UK stocks closed 135.5 points lower on Thursday after banking stocks nosedived on renewed fears over the credit crunch. The FTSE mirrored falls in the US, with the DJIA shedding more than 200 points in morning trading as a downgrade for Citigroup sparked fears of a dividend cut. Inflation concerns on soaring oil prices and continuing weakness in the dollar added to investor nervousness. Meanwhile, traders also digested news that American consumers battered by a steep downturn in housing and a severe credit squeeze, slowed spending growth in September to the weakest performance in three months.
Northern Rock took the brunt of the falls, down 7 percent, and Barclays followed with a 5 percent drop. Alliance and Leicester and RBS also suffered, falling 38.5p and 17.75p respectively.
Smith and Nephew fell 32p after third quarter results left investors disappointed.

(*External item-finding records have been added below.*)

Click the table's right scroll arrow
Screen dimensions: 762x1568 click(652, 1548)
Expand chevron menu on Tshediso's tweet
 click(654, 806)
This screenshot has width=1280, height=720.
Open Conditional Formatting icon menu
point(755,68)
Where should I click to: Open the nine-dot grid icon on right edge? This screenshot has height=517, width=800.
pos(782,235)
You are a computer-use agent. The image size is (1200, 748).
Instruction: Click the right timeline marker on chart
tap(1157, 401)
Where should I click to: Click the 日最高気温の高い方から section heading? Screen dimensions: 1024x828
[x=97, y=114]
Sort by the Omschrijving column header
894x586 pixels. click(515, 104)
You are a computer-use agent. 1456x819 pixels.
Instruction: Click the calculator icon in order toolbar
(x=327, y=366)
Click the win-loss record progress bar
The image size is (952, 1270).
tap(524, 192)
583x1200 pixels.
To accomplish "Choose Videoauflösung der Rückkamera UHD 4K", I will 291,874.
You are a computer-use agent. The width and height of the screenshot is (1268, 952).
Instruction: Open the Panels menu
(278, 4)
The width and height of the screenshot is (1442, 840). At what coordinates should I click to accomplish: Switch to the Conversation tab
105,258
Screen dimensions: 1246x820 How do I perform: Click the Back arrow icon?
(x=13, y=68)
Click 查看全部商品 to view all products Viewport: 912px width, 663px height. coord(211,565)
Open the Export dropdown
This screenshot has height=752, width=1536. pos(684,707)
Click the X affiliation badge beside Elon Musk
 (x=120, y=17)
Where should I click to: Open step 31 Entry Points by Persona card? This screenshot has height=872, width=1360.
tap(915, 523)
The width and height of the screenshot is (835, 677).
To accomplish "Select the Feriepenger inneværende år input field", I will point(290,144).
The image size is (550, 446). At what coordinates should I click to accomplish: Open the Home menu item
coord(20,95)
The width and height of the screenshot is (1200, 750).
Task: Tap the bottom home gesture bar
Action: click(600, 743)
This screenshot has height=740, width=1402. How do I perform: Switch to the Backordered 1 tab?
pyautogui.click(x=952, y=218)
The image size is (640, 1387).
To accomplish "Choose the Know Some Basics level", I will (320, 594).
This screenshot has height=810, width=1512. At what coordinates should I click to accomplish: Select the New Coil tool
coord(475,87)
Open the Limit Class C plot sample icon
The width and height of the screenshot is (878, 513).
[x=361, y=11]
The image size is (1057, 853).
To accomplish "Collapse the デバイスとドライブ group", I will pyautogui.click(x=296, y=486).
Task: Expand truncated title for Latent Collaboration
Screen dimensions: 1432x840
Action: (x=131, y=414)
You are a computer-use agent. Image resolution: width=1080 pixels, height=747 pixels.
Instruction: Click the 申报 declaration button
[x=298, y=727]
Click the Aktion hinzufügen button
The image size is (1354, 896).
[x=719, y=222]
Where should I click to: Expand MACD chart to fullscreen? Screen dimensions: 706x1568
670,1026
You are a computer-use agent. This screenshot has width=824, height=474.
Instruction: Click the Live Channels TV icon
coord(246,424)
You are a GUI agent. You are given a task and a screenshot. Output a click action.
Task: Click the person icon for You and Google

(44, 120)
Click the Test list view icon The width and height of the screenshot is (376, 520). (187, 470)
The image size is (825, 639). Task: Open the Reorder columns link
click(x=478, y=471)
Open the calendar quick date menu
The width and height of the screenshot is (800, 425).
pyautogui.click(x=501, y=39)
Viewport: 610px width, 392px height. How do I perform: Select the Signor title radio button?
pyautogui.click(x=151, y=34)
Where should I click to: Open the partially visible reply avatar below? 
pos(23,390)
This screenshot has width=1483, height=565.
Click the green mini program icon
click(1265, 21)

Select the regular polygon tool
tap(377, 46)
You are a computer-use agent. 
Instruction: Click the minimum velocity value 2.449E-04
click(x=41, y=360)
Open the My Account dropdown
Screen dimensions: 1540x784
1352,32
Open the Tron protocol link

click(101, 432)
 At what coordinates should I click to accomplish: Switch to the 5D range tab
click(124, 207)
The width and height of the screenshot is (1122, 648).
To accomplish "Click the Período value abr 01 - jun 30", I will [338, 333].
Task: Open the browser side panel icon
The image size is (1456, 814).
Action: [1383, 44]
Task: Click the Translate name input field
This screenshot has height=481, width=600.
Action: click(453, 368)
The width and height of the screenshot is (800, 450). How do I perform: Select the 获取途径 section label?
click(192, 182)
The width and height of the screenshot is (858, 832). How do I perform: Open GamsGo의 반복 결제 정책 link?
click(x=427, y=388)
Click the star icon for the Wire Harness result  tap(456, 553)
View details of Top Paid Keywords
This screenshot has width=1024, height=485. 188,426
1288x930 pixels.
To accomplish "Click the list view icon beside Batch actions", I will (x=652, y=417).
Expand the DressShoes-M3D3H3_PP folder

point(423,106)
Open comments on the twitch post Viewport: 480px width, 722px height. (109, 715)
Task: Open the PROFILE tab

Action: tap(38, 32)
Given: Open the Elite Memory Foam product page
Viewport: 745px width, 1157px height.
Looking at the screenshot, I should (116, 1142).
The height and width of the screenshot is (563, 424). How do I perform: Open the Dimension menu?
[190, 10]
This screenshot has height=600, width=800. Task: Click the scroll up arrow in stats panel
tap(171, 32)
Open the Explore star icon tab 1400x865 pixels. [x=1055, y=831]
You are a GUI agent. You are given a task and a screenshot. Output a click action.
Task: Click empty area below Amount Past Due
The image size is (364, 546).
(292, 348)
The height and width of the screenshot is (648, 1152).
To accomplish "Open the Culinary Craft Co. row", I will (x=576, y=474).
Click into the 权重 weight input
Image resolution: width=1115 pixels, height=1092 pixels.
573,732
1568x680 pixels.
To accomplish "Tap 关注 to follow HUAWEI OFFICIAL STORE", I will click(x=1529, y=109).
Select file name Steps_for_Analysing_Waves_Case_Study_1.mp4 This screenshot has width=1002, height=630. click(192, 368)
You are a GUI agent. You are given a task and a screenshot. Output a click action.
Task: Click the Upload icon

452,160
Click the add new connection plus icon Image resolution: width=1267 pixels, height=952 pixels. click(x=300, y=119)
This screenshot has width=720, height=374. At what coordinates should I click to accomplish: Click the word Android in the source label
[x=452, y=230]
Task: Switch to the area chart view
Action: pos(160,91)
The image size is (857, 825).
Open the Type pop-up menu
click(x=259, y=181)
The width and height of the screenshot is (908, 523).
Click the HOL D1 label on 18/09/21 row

On the upside, Unilever rose 4 percent after it said it had been successful in passing on higher commodity costs.
Economics
US Non farm payrolls (Oct) 12.30 gmt
October non farm payrolls are expected to rise 80,000. State by state employment data for September rose by 335,000, suggesting on the margin than the reported +110,000 rise in payrolls could be revised lower. With housing starts and building permits falling to new cycle lows, cutbacks in construction employment (HSBC est -20,000) could accelerate. A 10,000 drop in financial sector employment is also expected. Initial jobless claims rose to 337,000 in mid October, while the four week moving average was 316,500. The unemployment rate is expected to rise from 4.7 percent to 4.8 percent, assuming a slight rise in the labour force participation rate from last months 66 percent. Average hourly earnings rose 0.4 percent last month, reflecting some upward pressure on wages. This month, a rise of 0.3 percent is expected.
US Factory orders (Sept) 14.00 gmt
We know that Durable goods orders fell 1.7 percent depressed by a 39 percent drop in defence related orders. Non durable orders are seen rising 0.7 percent, which should translate into a 0.6 percent decline for total factory orders.